En honor de la Santa e indivisa Trinidad, para honra y decoro de la Virgen Madre de Dios, para exaltación de la fe católica y aumento de la religión cristiana, con la autoridad de nuestro Señor Jesucristo, de los bienaventurados apóstoles Pedro y Pablo y la nuestra, declaramos, proclamamos y definimos que la doctrina, según la cual la bienaventurada Virgen María, en el primer instante de su concepción fue preservada incólume de toda mancha de pecado de origen, debido a un especialísimo privilegio de la gracia de Dios omnipotente, con vistas a los méritos de Jesucristo, Salvador del género humano, ha sido revelada por Dios y por tanto ha de ser sólida y constantemente creída por todos los fieles, (Pío IX: Bula Ineffabilis Deus, 8 de diciembre de 1954).
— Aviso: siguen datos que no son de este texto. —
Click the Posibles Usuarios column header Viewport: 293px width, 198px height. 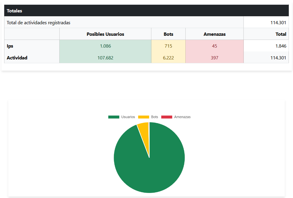point(105,34)
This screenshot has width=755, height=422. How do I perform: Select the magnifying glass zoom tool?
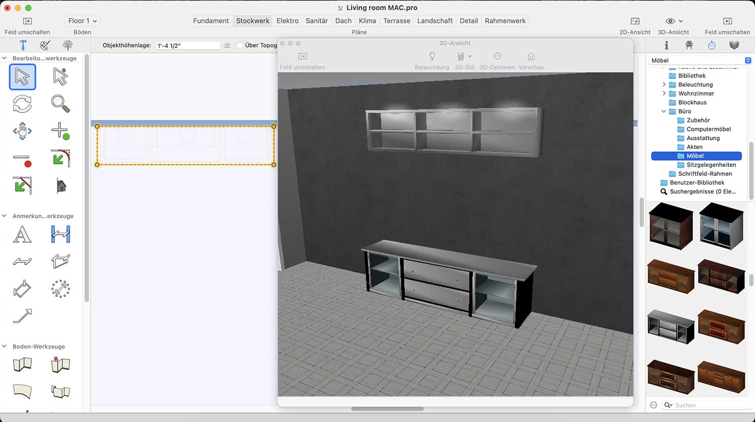point(60,104)
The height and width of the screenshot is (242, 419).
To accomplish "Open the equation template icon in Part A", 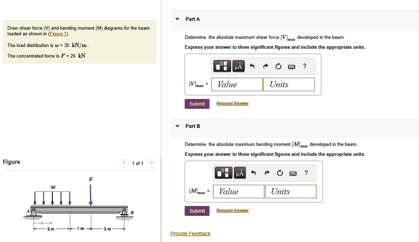I will [x=223, y=66].

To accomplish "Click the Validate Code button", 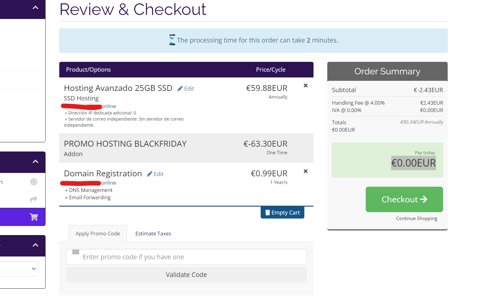I will 186,275.
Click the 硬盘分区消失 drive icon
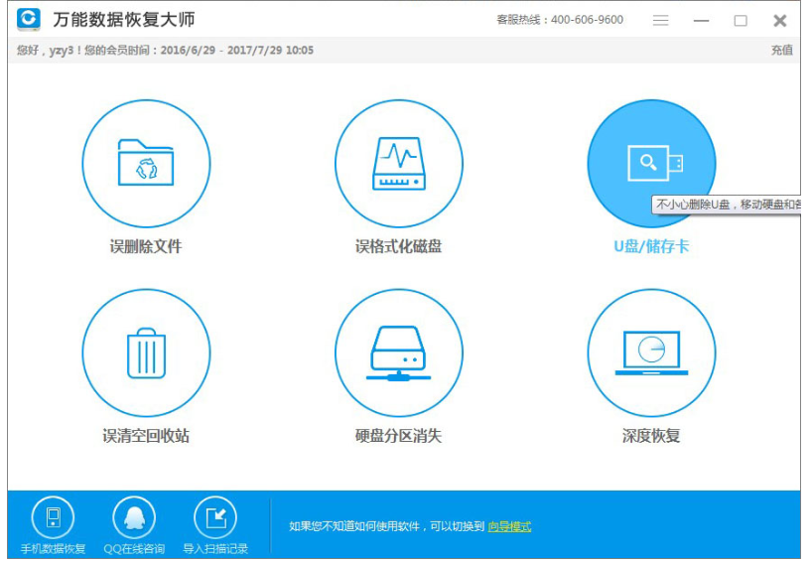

En el fondo es repetir lo que San Agustín decía 15 siglos antes en De Natura et Gratia, 42: “Exceptuando a la Santa Virgen María, acerca de la cual, por el honor debido a nuestro Señor, cuando se trata de pecados no quiero mover absolutamente ninguna cuestión, porque sabemos que a ella le fue conferida más gracia para vencer por todos los flancos al pecado, pues mereció concebir y dar a luz al que nos consta que no tuvo pecado alguno…
Ella lo dijo con sencillez: ‘El Señor ha hecho en mí maravillas’”.
La Virgen María fue redimida a priori, es decir, antes de que pecase, en previsión de su misión como madre de Jesús. A aquellos que se empeñen en decir que si toda gracia viene por Cristo, según la Biblia, también a ella le llegó la gracia, lo cual quiere suponer en ella algún pecado, hay que responderles: ¡Pues no! La gracia en ella fue tan grande que la redimió anticipándose a todo pecado original y personal.
Nosotros somos redimidos a posteriori, después de que hemos pecado. A ella no se la dejó caer en el lodo del pecado, a nosotros se nos limpia después de haber estado enlodados en él. Y todo “en previsión de los méritos de Cristo”. Y todo desde el primer instante de su concepción.
Es cierto que no hay ninguna expresión en la Biblia directamente relacionada con este Dogma. Pero también es cierto que hay episodios bíblicos que no quedan claros más que a través de esta verdad. ¿Qué relación había entre la primera mujer del Génesis (Eva) y la segunda mujer (María), la que aplastaría la cabeza de la serpiente infernal? ¿Qué cercanía había entre la primera mujer y el pecado, y la segunda y su Hijo, el vencedor del pecado y de la muerte? ¿Qué clase de enemistades se establecen entre el tentador venciendo a Eva y el tentador vencido por “la mujer”? ¿De qué mujer puede tratarse? ¿Quién puede llamarse kejaritomene, gratia plena (Lc. 1, 28) en plenitud (valga la redundancia), si no esta mujer y de esta manera? ¿Qué mujer puede estar “vestida de sol y la luna a sus pies” más que ella? (Ap.12, 1). El dogma de la Inmaculada da respuesta a todas estas preguntas. Y no hay contradicción entre la Biblia y las declaraciones de la Iglesia. No hay una Iglesia distinta entre la que escribe el Nuevo Testamento de la Biblia y la que declara este dogma; es la misma Iglesia, a la que Jesús le dejó “todo el poder sobre el cielo y la tierra” (Mt. 28, 18).
Si uno pudiera elegir a su propia madre, ¿se fijaría en una enana, esquelética y viroja? ¿Verdad que la elegiría lo más bonita? Pues Jesús, como Dios, pudo, quiso y lo hizo: ¡la preparó la más linda entre las lindas! Yo no sé cómo sería físicamente María, aunque me la imagino como para ganar destacada cualquier concurso de belleza. Pero, a parte de lo que yo me imagine, lo que es indudable es que fue una persona no manchada ni por pensamiento, ni por palabra, ni por obra. Era la más agraciada, la más ke-jaritomene de todas las nacidas de mujer: Inmaculada, llena de Gracia, la más pura y santa. El elemento griego ke- es el prefijo de reduplicación, que lleva una intensificación en el significado del verbo. En el habla hispana sería literalmente la “requete-guapa”.